## Reading text
▬▬▬▬▬▬
In statistics, we label the errors Type I and Type II, but these are hard to remember. False Positive and False Negative are more descriptive, so we choose to use these.
The confusionMatrix()
function from the caret
package can be used to obtain a wealth of additional information, which we see output below for the test data. Note that we specify which category is considered “positive.”
train_con_mat = confusionMatrix(train_tab, positive = "Yes")
(test_con_mat = confusionMatrix(test_tab, positive = "Yes"))
## Confusion Matrix and Statistics
##
## actual
## predicted No Yes
## No 4361 23
## Yes 474 142
##
## Accuracy : 0.9006
## 95% CI : (0.892, 0.9088)
▬▬▬▬▬▬
## Information shown
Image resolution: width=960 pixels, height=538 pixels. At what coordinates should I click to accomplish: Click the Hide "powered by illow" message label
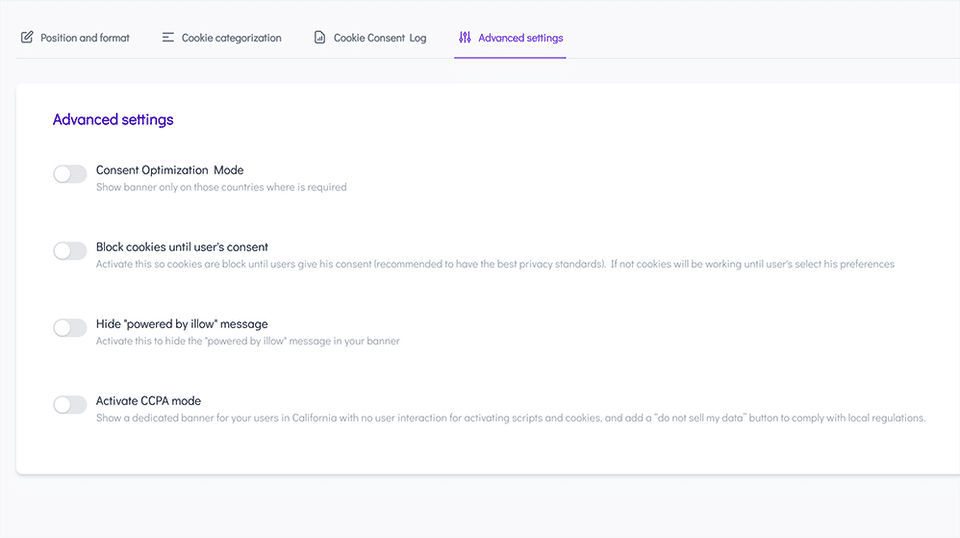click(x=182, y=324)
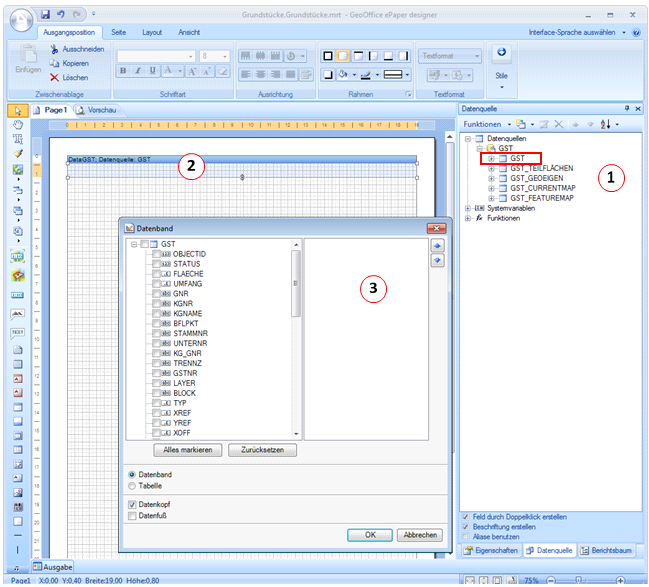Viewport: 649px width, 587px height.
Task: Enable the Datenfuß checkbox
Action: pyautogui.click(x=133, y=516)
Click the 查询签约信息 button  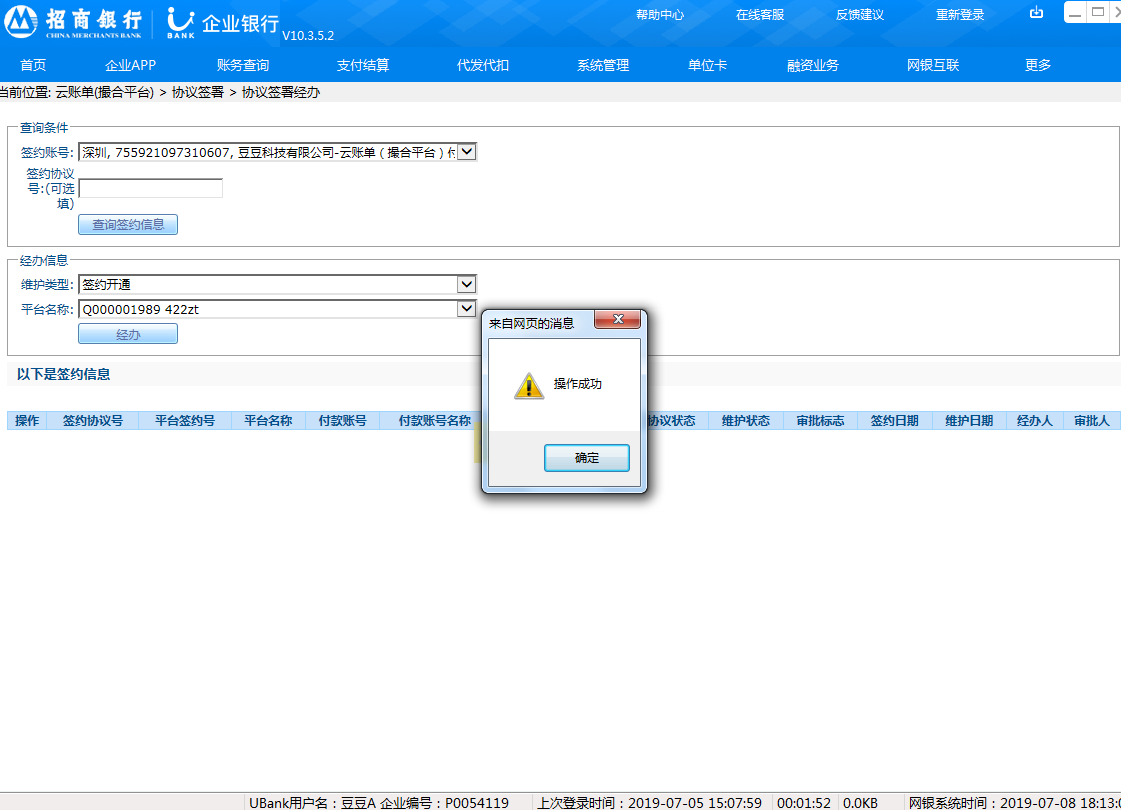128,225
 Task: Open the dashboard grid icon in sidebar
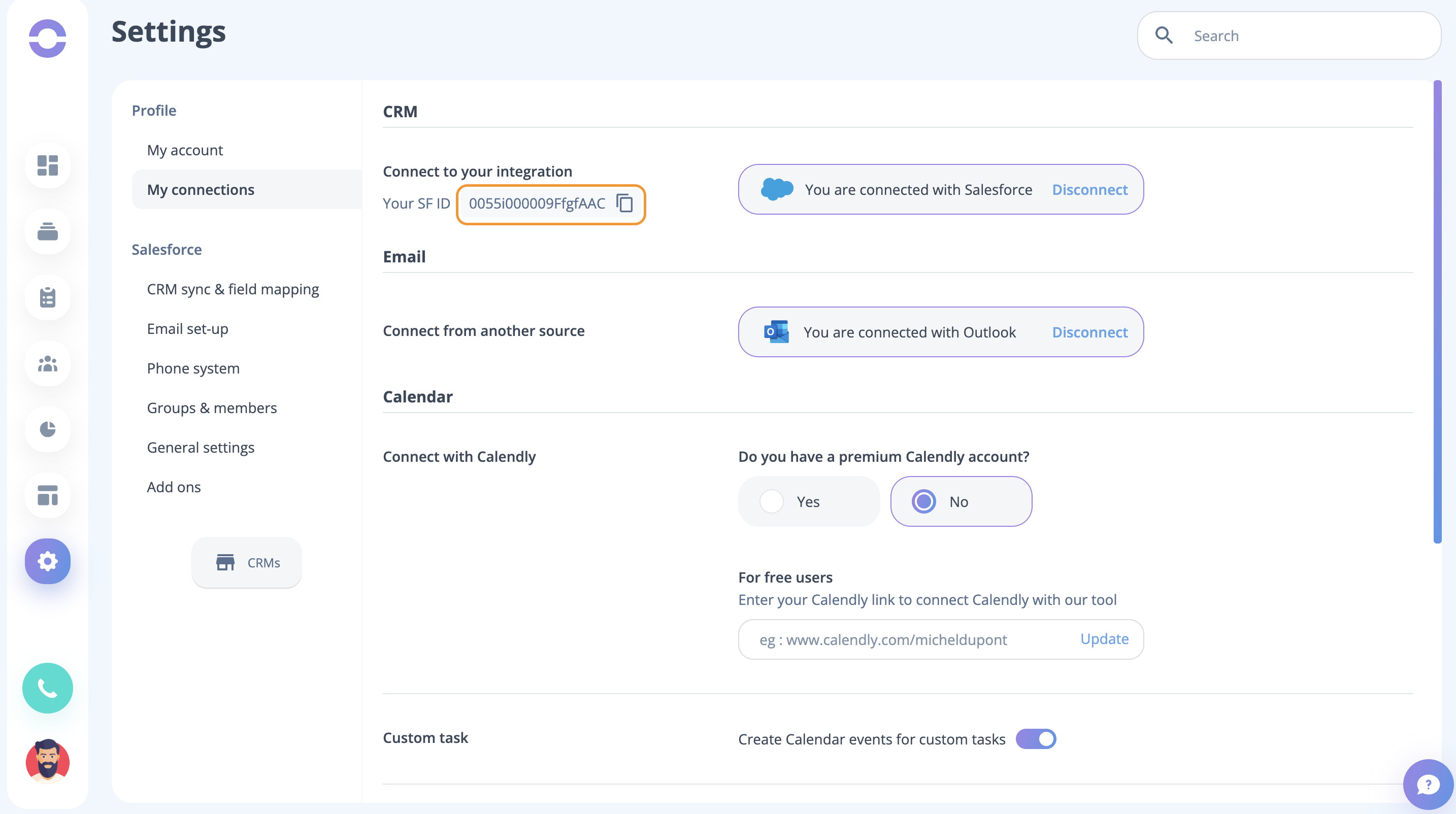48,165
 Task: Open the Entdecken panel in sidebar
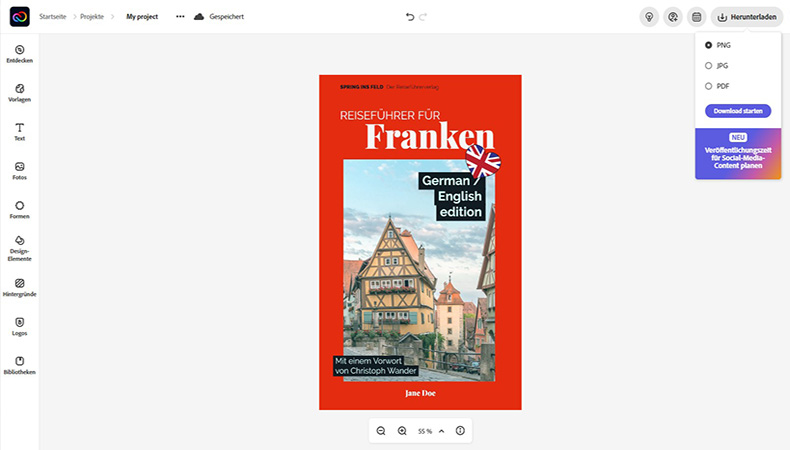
▬▬▬▬▬▬
## Problems to work on
A) According to the text on confusion matrices above, which package provides the confusionMatrix() function?
B) Write the next part of the text on confusion matrices, picking up right after its final line.

## Set of answers
A) The caret package.

B)
## No Information Rate : 0.967
## P-Value [Acc > NIR] : 1
##
## Kappa : 0.3287
## Mcnemar's Test P-Value : <2e-16
##
## Sensitivity : 0.8606
## Specificity : 0.9020
## Pos Pred Value : 0.2305
## Neg Pred Value : 0.9948
## Prevalence : 0.0330
## Detection Rate : 0.0284
## Detection Prevalence : 0.1232
## Balanced Accuracy : 0.8813
##
## 'Positive' Class : Yes
##
The most common, and most important metric is the classification accuracy.
\[ \text{Acc}(\hat{C}, \text{Data}) = \frac{1}{n}\sum_{i = 1}^{n}I(y_i = \hat{C}(\bf x_i)) \]
Here, \(I\) is an indicator function, so we are essentially calculating the proportion of predicted classes that match the true class.
\[ I(y_i = \hat{C}(x)) = \begin{cases} 1 & y_i = \hat{C}(x) \\ 0 & y_i \neq \hat{C}(x) \\ \end{cases} \]
It is also common to discuss the misclassification rate, or classification error, which is simply one minus the accuracy.
Like regression, we often split the data, and then consider Train Accuracy and Test Accuracy. Test Accuracy will be used as a measure of how well a classifier will work on unseen future data.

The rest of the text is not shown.